» **TASK TO CARRY OUT**
Among the lines below, count those with "Equipment". Give only the number.

» **Pixel coordinate grounding data**
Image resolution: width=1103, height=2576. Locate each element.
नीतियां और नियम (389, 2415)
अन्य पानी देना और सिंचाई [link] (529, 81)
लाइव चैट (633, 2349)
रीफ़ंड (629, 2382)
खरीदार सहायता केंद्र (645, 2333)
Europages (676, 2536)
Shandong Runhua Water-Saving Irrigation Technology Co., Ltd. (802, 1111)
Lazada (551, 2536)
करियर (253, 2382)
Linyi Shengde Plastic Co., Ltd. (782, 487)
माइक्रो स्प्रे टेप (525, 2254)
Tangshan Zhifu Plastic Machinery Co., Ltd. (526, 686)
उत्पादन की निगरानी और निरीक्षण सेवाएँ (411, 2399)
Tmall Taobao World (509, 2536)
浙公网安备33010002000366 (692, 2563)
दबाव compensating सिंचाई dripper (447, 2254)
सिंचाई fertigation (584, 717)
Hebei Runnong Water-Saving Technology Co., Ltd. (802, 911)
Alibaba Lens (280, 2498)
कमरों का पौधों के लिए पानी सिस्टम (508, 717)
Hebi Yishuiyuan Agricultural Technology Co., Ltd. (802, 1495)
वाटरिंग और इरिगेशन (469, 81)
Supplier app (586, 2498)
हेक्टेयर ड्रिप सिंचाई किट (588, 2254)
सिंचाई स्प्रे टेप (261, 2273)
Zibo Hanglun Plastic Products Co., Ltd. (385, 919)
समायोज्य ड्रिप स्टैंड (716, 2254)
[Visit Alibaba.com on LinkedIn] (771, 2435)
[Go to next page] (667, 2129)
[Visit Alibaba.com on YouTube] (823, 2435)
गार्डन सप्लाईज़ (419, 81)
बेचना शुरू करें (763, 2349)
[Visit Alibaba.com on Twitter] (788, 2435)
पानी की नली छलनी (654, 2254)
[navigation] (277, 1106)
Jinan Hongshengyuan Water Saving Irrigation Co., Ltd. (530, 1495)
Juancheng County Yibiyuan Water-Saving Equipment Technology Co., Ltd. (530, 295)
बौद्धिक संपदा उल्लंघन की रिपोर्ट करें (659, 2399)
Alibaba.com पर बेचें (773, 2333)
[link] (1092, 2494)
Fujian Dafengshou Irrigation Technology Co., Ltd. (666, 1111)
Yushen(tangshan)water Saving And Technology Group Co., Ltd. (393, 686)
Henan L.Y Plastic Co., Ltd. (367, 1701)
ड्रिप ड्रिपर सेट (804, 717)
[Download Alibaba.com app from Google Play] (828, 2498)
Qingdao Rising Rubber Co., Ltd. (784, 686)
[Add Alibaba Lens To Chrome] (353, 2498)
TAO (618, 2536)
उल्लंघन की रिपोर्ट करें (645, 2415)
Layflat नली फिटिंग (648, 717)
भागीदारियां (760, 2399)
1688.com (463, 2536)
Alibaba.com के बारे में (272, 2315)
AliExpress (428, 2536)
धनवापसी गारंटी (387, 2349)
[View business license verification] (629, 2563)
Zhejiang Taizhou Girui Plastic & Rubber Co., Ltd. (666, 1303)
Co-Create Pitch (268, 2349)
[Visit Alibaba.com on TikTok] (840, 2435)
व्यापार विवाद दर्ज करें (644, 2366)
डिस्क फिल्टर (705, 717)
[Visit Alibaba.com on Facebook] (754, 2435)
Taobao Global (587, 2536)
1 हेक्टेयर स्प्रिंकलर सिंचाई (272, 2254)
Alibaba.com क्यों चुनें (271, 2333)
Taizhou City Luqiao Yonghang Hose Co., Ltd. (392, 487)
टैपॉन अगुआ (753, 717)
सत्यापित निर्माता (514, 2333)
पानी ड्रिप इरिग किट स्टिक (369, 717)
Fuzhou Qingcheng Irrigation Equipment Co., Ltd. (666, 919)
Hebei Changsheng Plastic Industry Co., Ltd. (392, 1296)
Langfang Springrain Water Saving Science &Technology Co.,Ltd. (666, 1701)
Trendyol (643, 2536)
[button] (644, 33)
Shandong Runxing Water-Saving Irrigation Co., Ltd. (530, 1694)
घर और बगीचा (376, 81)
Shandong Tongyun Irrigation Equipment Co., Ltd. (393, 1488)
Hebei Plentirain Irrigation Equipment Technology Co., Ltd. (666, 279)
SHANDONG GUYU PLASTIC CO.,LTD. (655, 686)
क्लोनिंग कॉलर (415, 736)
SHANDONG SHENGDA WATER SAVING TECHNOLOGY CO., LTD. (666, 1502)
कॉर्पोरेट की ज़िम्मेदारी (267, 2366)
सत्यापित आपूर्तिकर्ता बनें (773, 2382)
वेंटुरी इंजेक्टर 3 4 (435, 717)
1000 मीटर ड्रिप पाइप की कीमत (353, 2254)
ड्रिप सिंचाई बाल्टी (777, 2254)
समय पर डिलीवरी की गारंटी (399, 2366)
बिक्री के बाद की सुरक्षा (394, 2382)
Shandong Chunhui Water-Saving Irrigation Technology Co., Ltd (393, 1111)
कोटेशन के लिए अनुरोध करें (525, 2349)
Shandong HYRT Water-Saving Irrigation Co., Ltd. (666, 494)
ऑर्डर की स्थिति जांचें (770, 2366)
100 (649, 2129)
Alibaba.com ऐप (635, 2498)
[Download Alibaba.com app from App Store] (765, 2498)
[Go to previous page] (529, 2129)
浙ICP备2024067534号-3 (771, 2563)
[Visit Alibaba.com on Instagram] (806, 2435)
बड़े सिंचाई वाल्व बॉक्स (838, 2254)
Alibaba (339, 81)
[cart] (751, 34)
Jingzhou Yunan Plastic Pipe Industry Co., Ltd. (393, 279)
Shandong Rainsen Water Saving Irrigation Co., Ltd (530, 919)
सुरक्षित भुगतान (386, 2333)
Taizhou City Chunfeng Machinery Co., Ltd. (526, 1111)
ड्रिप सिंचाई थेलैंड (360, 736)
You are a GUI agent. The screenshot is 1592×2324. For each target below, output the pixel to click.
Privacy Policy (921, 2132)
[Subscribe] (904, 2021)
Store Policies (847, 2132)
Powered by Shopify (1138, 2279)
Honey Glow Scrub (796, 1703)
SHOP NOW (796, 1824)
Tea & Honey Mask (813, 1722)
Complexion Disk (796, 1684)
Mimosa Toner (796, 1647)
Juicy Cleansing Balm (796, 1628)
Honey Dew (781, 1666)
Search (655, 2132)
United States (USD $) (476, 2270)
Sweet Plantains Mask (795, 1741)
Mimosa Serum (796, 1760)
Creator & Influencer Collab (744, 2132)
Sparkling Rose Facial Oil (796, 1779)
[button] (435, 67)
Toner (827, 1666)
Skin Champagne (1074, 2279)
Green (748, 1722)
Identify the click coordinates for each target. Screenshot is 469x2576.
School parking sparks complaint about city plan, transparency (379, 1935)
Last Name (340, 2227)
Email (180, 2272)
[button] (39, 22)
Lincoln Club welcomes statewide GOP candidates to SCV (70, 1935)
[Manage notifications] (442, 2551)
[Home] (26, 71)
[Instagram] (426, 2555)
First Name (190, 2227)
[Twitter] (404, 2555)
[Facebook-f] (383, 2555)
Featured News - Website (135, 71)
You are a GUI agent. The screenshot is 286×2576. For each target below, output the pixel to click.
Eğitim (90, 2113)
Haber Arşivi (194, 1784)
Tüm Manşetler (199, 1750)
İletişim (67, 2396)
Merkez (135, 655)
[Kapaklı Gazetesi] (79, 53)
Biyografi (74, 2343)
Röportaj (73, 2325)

» **EXERCISE OUTPUT**
4